*TASK BRIEF*
Line by line, set down the following material again exactly.
Content starts
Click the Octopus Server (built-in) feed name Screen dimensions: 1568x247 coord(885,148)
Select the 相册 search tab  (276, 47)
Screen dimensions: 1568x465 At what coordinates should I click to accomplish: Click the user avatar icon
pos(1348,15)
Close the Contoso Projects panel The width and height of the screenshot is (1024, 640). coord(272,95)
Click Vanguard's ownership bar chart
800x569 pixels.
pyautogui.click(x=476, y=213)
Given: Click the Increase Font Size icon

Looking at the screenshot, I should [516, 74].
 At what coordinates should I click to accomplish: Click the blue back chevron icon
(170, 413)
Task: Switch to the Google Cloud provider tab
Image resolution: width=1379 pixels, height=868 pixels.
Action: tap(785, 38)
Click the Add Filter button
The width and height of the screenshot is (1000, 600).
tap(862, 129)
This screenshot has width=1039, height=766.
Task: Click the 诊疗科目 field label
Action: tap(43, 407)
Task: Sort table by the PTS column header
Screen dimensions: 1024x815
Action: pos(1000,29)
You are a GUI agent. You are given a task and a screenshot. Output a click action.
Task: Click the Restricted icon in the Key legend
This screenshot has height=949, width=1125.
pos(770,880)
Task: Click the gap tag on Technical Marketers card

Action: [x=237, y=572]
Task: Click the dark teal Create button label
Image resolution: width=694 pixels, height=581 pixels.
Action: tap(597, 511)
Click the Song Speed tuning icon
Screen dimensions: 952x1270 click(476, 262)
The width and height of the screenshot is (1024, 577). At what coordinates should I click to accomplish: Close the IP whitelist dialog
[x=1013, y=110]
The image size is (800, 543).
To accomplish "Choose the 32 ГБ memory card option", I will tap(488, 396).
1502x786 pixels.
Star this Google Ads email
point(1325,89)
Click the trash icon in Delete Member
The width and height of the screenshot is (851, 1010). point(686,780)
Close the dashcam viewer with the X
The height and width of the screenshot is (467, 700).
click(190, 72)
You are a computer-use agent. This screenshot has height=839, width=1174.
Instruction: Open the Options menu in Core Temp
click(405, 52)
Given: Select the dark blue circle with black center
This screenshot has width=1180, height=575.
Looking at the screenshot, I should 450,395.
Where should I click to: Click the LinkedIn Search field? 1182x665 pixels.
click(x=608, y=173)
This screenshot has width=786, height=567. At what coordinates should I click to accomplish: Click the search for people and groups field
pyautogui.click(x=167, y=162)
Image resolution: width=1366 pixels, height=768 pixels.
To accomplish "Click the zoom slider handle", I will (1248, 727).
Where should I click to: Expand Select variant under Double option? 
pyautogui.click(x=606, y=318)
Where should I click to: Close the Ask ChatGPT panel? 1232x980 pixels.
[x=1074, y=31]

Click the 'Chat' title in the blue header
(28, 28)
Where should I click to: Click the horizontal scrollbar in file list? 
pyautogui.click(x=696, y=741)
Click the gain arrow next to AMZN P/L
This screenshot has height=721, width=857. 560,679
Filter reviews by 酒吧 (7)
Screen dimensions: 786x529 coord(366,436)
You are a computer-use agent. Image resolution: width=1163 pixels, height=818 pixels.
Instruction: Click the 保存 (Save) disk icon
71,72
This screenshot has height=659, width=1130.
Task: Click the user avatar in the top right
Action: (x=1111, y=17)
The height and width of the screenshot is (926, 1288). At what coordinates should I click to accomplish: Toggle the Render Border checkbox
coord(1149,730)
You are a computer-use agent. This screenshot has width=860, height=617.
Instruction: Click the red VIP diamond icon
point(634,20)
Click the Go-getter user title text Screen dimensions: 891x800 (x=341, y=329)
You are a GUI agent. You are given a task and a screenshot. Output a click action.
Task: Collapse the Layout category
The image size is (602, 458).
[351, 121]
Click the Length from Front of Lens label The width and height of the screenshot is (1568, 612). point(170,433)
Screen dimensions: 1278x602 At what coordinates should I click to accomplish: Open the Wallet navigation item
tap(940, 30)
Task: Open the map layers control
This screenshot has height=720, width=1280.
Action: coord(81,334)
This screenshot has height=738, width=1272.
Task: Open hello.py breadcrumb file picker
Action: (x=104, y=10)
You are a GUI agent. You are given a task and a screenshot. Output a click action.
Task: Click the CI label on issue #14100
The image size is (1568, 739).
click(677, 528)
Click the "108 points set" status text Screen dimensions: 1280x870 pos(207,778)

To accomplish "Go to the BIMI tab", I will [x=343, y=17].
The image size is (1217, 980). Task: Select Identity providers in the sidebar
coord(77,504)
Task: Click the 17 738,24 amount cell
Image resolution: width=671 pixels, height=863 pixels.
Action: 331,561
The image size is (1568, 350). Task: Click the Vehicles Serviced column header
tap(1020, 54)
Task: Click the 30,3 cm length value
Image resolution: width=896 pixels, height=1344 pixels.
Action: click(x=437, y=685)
Content ends
*SOLUTION FOR THIS EXERCISE*
Click the Octopus Server (built-in) feed name Screen dimensions: 1568x247 coord(885,148)
Select the 相册 search tab  (276, 47)
Screen dimensions: 1568x465 At what coordinates should I click to accomplish: Click the user avatar icon
pos(1348,15)
Close the Contoso Projects panel The width and height of the screenshot is (1024, 640). coord(272,95)
Click Vanguard's ownership bar chart
800x569 pixels.
pyautogui.click(x=476, y=213)
Given: Click the Increase Font Size icon

Looking at the screenshot, I should [516, 74].
 At what coordinates should I click to accomplish: Click the blue back chevron icon
(170, 413)
Task: Switch to the Google Cloud provider tab
Image resolution: width=1379 pixels, height=868 pixels.
Action: tap(785, 38)
Click the Add Filter button
The width and height of the screenshot is (1000, 600).
tap(862, 129)
This screenshot has width=1039, height=766.
Task: Click the 诊疗科目 field label
Action: tap(43, 407)
Task: Sort table by the PTS column header
Screen dimensions: 1024x815
Action: pos(1000,29)
You are a GUI agent. You are given a task and a screenshot. Output a click action.
Task: Click the Restricted icon in the Key legend
This screenshot has height=949, width=1125.
pos(770,880)
Task: Click the gap tag on Technical Marketers card

Action: [x=237, y=572]
Task: Click the dark teal Create button label
Image resolution: width=694 pixels, height=581 pixels.
Action: tap(597, 511)
Click the Song Speed tuning icon
Screen dimensions: 952x1270 click(476, 262)
The width and height of the screenshot is (1024, 577). At what coordinates should I click to accomplish: Close the IP whitelist dialog
[x=1013, y=110]
The image size is (800, 543).
To accomplish "Choose the 32 ГБ memory card option", I will tap(488, 396).
1502x786 pixels.
Star this Google Ads email
point(1325,89)
Click the trash icon in Delete Member
The width and height of the screenshot is (851, 1010). point(686,780)
Close the dashcam viewer with the X
The height and width of the screenshot is (467, 700).
click(190, 72)
You are a computer-use agent. This screenshot has height=839, width=1174.
Instruction: Open the Options menu in Core Temp
click(405, 52)
Given: Select the dark blue circle with black center
This screenshot has width=1180, height=575.
Looking at the screenshot, I should 450,395.
Where should I click to: Click the LinkedIn Search field? 1182x665 pixels.
click(x=608, y=173)
This screenshot has width=786, height=567. At what coordinates should I click to accomplish: Click the search for people and groups field
pyautogui.click(x=167, y=162)
Image resolution: width=1366 pixels, height=768 pixels.
To accomplish "Click the zoom slider handle", I will (1248, 727).
Where should I click to: Expand Select variant under Double option? 
pyautogui.click(x=606, y=318)
Where should I click to: Close the Ask ChatGPT panel? 1232x980 pixels.
[x=1074, y=31]

Click the 'Chat' title in the blue header
(28, 28)
Where should I click to: Click the horizontal scrollbar in file list? 
pyautogui.click(x=696, y=741)
Click the gain arrow next to AMZN P/L
This screenshot has height=721, width=857. 560,679
Filter reviews by 酒吧 (7)
Screen dimensions: 786x529 coord(366,436)
You are a computer-use agent. Image resolution: width=1163 pixels, height=818 pixels.
Instruction: Click the 保存 (Save) disk icon
71,72
This screenshot has height=659, width=1130.
Task: Click the user avatar in the top right
Action: (x=1111, y=17)
The height and width of the screenshot is (926, 1288). At what coordinates should I click to accomplish: Toggle the Render Border checkbox
coord(1149,730)
You are a computer-use agent. This screenshot has width=860, height=617.
Instruction: Click the red VIP diamond icon
point(634,20)
Click the Go-getter user title text Screen dimensions: 891x800 (x=341, y=329)
You are a GUI agent. You are given a task and a screenshot. Output a click action.
Task: Collapse the Layout category
The image size is (602, 458).
[351, 121]
Click the Length from Front of Lens label The width and height of the screenshot is (1568, 612). point(170,433)
Screen dimensions: 1278x602 At what coordinates should I click to accomplish: Open the Wallet navigation item
tap(940, 30)
Task: Open the map layers control
This screenshot has height=720, width=1280.
Action: coord(81,334)
This screenshot has height=738, width=1272.
Task: Open hello.py breadcrumb file picker
Action: (x=104, y=10)
You are a GUI agent. You are given a task and a screenshot. Output a click action.
Task: Click the CI label on issue #14100
The image size is (1568, 739).
click(677, 528)
Click the "108 points set" status text Screen dimensions: 1280x870 pos(207,778)

To accomplish "Go to the BIMI tab", I will [x=343, y=17].
The image size is (1217, 980). Task: Select Identity providers in the sidebar
coord(77,504)
Task: Click the 17 738,24 amount cell
Image resolution: width=671 pixels, height=863 pixels.
Action: 331,561
The image size is (1568, 350). Task: Click the Vehicles Serviced column header
tap(1020, 54)
Task: Click the 30,3 cm length value
Image resolution: width=896 pixels, height=1344 pixels.
Action: click(x=437, y=685)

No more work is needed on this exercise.